Even as the central bank raised its benchmark rate at the fastest pace in four decades, the economy continued to grow and companies continued to hire. In December, employers added a solid 223,000 jobsand the unemployment rate dropped to 3.5%, hitting a 53-year low.

“The labor market data is very supportive of the idea that the economy can … slow down without a recession,” said Mark Zandi, chief economist at Moody’s Analytics.

There are signs of progress in the three areas that Powell identified as the main drivers of inflation: cars, furniture and other physical goods; housing and rents; and travel, medical care, restaurant dining and other services.

Commodity prices dropped as shipping issues during the pandemic unfolded. And while rent and housing costs still contribute to inflation, there’s also good news: Private measures show that rents for new apartments are rising much more slowly. This slowdown should fuel official rent measures as early as this summer.

Powell focused in particular on the threat of inflation from accelerating wages. Restaurants, retailers, hotels and doctors’ offices have had to raise wages substantially to attract and retain workers.

But even there, some signs indicate that inflation may continue to fall. The December jobs report showed wages rose 4.6% from a year earlier, slower than a peak of 5.6% last spring. The Fed hopes to slow the pace of wage increases to be consistent with lower inflation. Softer inflation could help stretch paychecks further.

A salary tracker compiled by job listings website Indeed is also showing a slowdown: Salaries advertised in job advertisements fell in December for the ninth straight month.

The wage slowdown was even more pronounced in many service sectors. Average hourly wages for workers in the leisure and hospitality sector, which includes restaurants, hotels and entertainment companies, grew a healthy 6.4% last year. However, that’s only about half of its growth rate in 2021. The median wage for retail workers has also dropped.

“We are well past the peak of monthly pay increases,” said Claudia Sahm, a former Fed economist and founder of Sahm Consulting.

Sahm also noted that rising wages don’t always translate into higher prices. While many companies pass the cost of higher wages on to customers by charging more, they can also make their employees more efficient or find other savings to offset higher wages.

Even if modest hiring continues, that doesn’t mean wages will continue to rise as fast as before.

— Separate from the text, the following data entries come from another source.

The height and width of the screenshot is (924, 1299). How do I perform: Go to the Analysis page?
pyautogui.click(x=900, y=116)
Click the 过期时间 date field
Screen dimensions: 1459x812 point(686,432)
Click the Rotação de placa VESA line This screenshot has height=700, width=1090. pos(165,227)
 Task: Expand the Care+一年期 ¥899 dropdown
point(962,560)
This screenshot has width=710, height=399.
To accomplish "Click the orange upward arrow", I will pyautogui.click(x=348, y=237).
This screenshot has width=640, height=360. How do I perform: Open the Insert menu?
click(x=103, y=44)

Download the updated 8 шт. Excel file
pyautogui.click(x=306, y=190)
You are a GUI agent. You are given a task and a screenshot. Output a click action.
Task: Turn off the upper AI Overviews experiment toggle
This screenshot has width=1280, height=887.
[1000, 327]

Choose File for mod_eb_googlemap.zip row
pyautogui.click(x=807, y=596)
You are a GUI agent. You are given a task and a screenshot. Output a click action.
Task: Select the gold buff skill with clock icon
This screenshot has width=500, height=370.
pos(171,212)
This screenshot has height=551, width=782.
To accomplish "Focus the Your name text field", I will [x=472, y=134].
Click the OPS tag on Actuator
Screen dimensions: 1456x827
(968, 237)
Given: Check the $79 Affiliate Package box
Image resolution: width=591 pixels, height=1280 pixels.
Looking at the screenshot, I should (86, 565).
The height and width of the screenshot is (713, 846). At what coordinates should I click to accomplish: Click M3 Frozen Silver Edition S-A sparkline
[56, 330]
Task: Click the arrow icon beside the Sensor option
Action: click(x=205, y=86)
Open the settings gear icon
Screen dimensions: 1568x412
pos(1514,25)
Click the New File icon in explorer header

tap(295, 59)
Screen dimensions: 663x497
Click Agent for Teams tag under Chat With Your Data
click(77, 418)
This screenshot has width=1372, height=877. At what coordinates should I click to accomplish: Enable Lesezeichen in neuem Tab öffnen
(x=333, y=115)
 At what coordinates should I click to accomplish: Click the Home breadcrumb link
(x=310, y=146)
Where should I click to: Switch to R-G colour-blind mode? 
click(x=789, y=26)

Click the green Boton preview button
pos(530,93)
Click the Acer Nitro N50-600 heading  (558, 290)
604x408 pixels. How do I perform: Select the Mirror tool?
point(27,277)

Ron Hetrick, senior economist at Lightcast, a data analytics firm, noted that strong wage gains often come after a shock hits the job market. One example was the rapid reopening of the economy that followed the outbreak of the pandemic in early 2020. Millions of employers tried to hire employees at the same time.

After that period, Hetrick said, companies can adjust. Even if unemployment remains low, employers don’t have to pay perpetually higher wages to fill vacancies. They might try to automate some jobs, for example. This is what many companies in Japan, where unemployment has been low for years, have been doing.

“You see some signs that there is a little less frenzy to hire,” Hetrick said.

The number of temporary workers has fallen for five consecutive months. And the average length of the workweek fell in December. Both signs indicate that companies are less desperate for labor.

The fact that many employers have shortened workweeks rather than cutting jobs also suggests that they are keen to retain their employees even as the economy slows. With so many companies struggling to hire workers over the last couple of years, companies are now more reluctant to lay off workers.

“That’s how you get a smooth landing,” said Hetrick. “Asking workers not to produce so much. But that doesn’t mean you get rid of them.”